Print each entry precisely; exclude the pictures.

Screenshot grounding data
- Opening Delimiter -

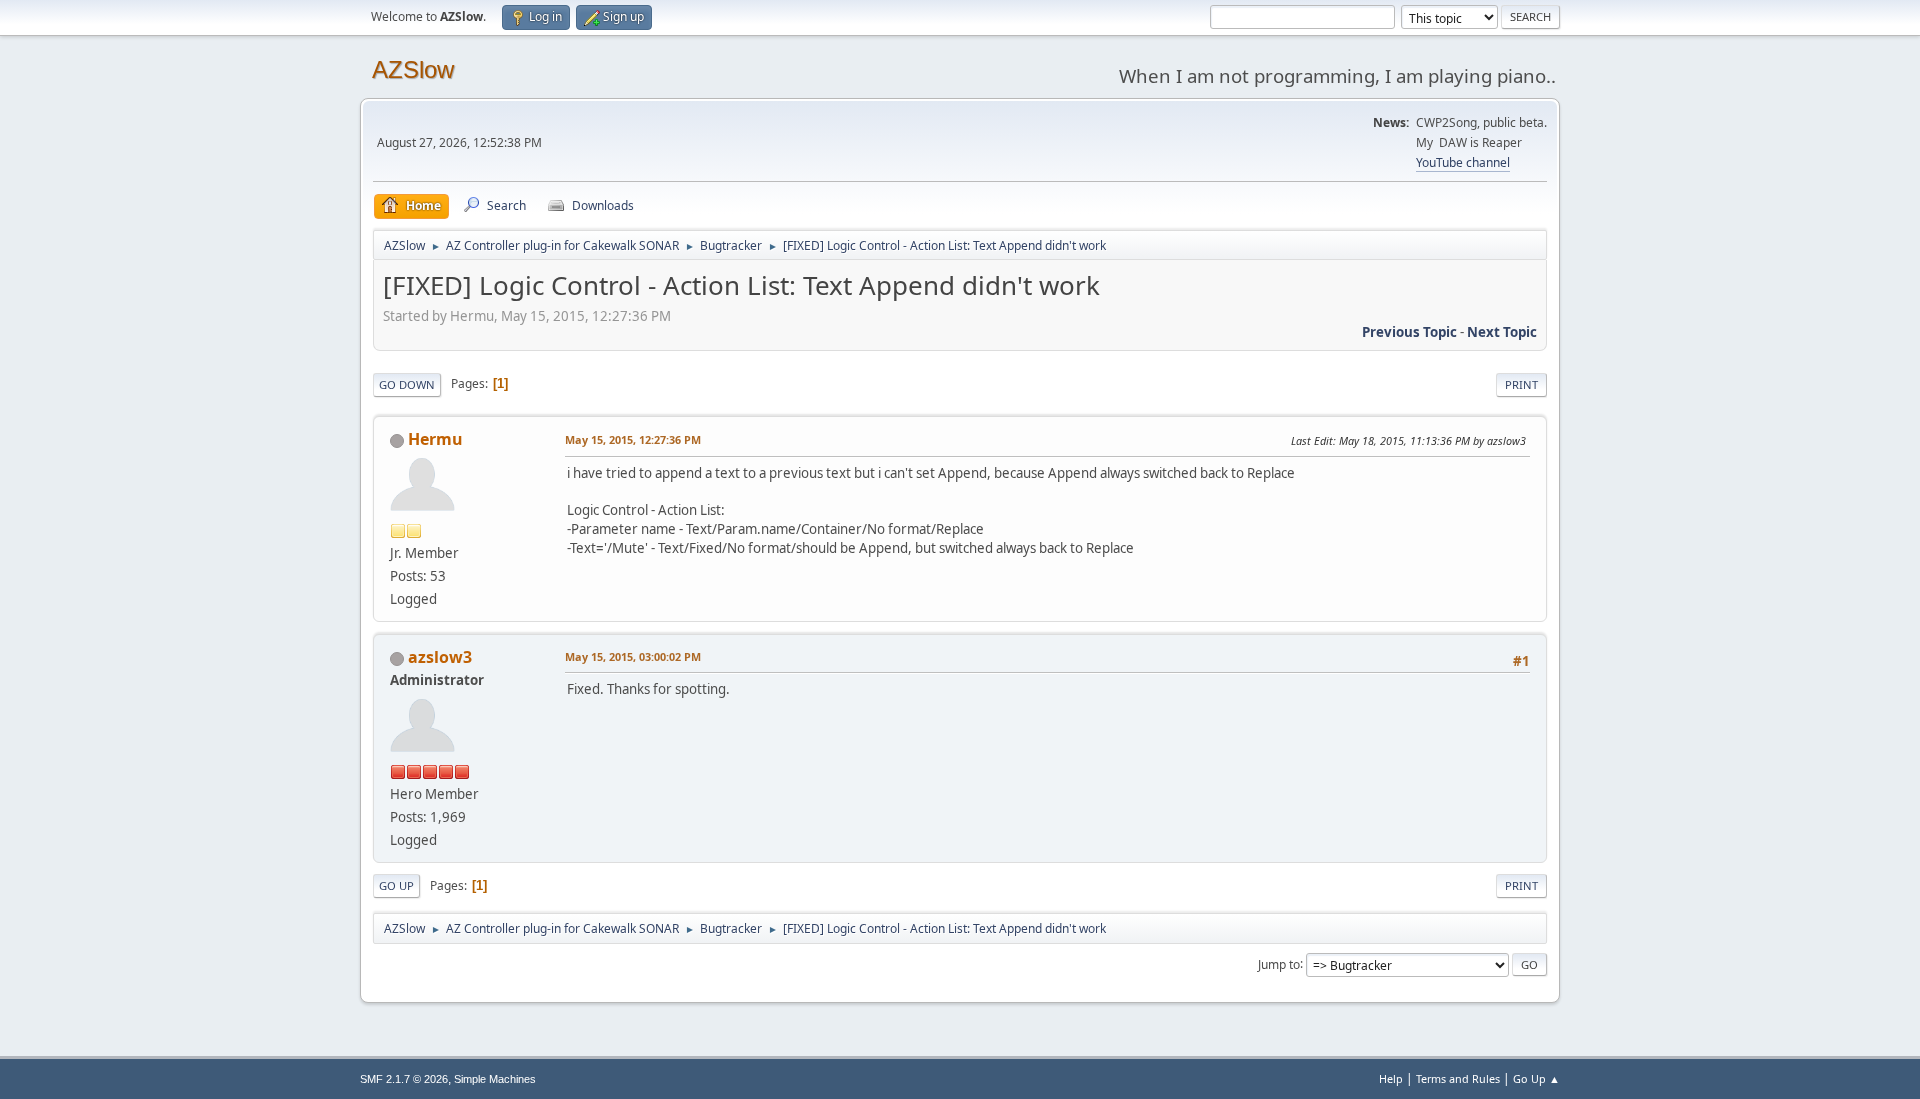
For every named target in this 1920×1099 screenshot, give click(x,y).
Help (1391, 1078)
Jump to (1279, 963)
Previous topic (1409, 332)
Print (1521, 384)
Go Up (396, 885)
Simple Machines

- Closing Delimiter -

#### Response area
For every named target in this 1920×1099 screenshot, give click(x,y).
Help (1391, 1078)
Jump to (1279, 963)
Previous topic (1409, 332)
Print (1521, 384)
Go Up (396, 885)
Simple Machines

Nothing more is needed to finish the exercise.